“脱テレビ”の本命は、米アップル向けのビジネスだ──。
パナソニックは液晶パネルを生産する姫路工場で、主力のテレビ向け生産を終了する方針を固めた。価格下落の激しいテレビ用途に見切りをつけて、採算性の高いタブレット端末や業務用モニターに事業をシフト。アップルなど新顧客の開拓に注力する。
「今年度いっぱいで液晶テレビ向けの出荷を終了いたします」
関係者によると、パナソニックは今年8月ごろ、一部の液晶パネルの供給先メーカーや営業先に対して、テレビ向けの液晶パネルの出荷を終了することを告げるレターを送付した。
2010年稼働の姫路工場といえば、2350億円の巨費を投じた最先端工場だ。売れ筋の32インチの液晶テレビなら年間1100万台以上の生産能力を誇り、基幹部品をすべて社内で抱え込む“自前主義”のシンボルでもあった。
ところがテレビの底なしの価格下落と韓国メーカーの攻勢でジリ貧になり、大阪湾岸のプラズマ工場群と共に、昨年度の7721億円の巨額赤字の元凶となったことは周知の通りだ。
6月に就任した津賀一宏社長は採算性重視の方針を打ち出してはいたが、「ついにこの日が来てしまった」(パナソニック関係者)と、事業終焉を嘆く声もある。

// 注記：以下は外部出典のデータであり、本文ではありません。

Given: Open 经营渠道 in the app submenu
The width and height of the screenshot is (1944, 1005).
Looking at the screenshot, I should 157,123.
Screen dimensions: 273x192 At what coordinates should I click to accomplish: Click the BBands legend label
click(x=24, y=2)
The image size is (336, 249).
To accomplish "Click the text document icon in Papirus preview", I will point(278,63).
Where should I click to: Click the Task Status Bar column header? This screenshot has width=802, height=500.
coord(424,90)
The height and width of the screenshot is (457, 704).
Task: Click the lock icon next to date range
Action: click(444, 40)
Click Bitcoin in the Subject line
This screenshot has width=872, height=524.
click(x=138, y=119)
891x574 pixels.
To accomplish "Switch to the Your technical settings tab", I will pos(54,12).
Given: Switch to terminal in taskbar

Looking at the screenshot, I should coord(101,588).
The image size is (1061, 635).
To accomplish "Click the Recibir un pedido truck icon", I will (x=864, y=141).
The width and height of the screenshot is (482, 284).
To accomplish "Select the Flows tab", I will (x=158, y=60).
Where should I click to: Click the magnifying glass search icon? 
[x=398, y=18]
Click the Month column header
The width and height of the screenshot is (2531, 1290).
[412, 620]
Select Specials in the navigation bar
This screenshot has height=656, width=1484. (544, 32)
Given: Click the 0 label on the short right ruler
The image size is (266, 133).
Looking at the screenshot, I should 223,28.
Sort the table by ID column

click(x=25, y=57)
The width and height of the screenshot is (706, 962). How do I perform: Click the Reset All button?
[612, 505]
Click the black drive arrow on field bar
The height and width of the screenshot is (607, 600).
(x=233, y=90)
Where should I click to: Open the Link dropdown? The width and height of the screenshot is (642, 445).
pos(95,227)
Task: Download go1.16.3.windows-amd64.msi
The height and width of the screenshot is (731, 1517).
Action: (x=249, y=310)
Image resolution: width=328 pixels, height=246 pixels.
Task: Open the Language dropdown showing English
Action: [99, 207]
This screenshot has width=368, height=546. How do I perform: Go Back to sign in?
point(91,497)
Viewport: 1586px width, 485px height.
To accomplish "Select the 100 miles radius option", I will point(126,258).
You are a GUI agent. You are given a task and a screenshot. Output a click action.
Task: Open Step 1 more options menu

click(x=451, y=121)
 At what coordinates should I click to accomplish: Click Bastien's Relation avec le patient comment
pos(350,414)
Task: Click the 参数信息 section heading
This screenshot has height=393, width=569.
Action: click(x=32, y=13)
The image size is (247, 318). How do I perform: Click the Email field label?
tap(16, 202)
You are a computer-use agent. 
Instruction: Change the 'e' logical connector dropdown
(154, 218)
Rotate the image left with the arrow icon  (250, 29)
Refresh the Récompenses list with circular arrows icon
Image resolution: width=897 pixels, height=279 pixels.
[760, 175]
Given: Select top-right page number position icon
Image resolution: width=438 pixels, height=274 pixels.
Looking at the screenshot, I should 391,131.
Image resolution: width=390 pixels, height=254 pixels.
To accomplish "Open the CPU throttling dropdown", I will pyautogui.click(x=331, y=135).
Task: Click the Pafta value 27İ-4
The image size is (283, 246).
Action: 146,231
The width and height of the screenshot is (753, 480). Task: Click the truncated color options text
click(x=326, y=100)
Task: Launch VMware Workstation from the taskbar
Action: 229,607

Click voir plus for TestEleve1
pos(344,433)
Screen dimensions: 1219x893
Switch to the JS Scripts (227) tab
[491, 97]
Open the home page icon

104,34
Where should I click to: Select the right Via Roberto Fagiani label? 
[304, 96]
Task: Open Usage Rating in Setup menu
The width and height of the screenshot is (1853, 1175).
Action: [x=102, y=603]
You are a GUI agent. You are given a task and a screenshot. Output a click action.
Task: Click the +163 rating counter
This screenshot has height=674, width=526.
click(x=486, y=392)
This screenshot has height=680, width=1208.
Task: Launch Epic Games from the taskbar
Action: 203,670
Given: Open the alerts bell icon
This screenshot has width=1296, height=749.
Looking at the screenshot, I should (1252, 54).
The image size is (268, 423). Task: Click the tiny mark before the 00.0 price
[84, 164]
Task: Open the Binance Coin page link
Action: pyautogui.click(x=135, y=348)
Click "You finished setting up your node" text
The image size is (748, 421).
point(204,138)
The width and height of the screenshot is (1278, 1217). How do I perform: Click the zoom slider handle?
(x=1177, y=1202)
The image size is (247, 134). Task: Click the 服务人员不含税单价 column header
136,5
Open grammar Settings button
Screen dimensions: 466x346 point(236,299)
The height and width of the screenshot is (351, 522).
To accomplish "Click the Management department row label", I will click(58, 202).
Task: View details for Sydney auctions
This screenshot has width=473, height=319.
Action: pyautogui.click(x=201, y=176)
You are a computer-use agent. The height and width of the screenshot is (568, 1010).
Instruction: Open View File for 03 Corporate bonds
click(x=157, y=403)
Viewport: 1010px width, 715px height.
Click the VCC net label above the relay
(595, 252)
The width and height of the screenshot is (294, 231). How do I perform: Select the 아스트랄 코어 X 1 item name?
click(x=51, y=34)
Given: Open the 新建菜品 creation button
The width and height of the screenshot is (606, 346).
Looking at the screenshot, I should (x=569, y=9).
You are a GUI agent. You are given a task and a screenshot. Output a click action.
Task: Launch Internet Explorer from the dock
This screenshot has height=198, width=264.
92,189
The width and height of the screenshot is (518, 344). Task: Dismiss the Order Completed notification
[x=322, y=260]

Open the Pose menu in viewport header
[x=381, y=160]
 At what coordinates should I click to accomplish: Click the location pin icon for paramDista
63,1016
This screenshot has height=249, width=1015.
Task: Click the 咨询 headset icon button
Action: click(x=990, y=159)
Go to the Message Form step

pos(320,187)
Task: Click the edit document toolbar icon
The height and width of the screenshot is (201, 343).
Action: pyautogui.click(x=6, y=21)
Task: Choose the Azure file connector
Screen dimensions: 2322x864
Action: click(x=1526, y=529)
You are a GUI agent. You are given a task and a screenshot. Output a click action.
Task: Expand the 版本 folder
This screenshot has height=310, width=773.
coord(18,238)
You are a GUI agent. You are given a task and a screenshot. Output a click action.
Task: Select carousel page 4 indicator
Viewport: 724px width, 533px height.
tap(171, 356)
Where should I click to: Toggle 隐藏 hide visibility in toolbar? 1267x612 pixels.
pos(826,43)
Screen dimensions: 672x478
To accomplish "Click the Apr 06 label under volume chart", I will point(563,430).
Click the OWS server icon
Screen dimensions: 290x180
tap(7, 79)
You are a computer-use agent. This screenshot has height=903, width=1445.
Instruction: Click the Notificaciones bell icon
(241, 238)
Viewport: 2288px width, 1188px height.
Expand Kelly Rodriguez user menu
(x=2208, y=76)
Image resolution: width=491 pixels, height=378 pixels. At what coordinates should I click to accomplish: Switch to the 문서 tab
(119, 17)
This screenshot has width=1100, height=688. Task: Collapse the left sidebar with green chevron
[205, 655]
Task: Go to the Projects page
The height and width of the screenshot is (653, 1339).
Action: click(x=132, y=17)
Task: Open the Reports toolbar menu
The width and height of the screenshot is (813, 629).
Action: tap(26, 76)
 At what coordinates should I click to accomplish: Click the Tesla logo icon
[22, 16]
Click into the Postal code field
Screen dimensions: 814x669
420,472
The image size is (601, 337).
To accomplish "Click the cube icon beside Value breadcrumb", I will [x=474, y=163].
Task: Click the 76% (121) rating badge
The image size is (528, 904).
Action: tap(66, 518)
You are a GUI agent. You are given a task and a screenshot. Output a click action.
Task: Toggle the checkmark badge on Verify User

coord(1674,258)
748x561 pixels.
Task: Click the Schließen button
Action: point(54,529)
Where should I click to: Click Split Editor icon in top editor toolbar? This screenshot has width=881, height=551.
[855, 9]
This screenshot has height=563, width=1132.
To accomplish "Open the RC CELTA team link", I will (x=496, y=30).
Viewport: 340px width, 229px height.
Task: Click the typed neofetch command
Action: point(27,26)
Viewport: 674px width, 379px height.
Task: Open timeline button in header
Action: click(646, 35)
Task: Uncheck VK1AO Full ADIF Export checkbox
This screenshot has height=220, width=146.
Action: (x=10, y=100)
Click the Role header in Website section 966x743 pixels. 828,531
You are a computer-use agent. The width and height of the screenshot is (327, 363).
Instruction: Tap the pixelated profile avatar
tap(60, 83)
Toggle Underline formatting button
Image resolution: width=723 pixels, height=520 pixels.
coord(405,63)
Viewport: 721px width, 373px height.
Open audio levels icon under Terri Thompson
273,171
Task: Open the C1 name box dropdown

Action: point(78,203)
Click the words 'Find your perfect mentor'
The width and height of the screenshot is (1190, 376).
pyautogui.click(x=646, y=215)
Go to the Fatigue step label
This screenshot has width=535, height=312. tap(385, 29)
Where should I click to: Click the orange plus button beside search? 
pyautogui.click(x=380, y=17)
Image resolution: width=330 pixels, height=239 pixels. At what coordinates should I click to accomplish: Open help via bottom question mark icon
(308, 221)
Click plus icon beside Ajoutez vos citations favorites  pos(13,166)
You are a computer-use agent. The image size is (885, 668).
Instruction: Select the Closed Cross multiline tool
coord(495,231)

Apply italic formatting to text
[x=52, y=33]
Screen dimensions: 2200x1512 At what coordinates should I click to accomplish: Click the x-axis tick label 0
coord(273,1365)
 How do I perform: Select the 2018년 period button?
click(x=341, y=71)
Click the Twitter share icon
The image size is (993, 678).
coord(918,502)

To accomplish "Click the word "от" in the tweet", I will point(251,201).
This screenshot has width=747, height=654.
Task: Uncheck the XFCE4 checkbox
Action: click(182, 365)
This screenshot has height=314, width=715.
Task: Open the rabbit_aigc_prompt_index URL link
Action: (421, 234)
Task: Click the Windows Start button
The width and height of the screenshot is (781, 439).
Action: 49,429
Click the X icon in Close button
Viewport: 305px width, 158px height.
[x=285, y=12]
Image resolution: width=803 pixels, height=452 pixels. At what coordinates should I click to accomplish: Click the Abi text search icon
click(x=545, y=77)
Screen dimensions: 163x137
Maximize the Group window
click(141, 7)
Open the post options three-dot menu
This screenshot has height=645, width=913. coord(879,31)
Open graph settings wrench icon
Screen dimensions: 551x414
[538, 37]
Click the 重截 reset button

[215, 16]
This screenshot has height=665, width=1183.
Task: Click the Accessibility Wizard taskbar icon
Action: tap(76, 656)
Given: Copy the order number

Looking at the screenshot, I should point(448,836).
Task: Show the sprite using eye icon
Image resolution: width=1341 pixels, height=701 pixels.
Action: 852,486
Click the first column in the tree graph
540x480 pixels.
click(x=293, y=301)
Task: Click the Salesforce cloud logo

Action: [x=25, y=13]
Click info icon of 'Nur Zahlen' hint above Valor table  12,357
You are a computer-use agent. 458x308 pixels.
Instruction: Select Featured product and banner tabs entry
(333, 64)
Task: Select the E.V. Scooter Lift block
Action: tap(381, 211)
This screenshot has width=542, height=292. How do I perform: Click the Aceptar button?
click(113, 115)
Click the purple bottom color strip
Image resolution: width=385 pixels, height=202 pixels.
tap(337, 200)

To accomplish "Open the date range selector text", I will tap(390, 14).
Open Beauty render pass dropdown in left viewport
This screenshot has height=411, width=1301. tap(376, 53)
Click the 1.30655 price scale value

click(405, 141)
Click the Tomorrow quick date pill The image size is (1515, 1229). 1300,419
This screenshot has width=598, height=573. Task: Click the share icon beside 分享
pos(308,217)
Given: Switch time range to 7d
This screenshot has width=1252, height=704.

しかし、“脱テレビ”は思いの外、前向きな成果も生み出しそうだ。
同工場はテレビに代わる供給先を模索。この夏には米アマゾンの電子書籍リーダー「キンドルファイア」の液晶パネルを受注し、ピークで月産100万台ベースで出荷。この他にも、業務用ディスプレーも手がけている。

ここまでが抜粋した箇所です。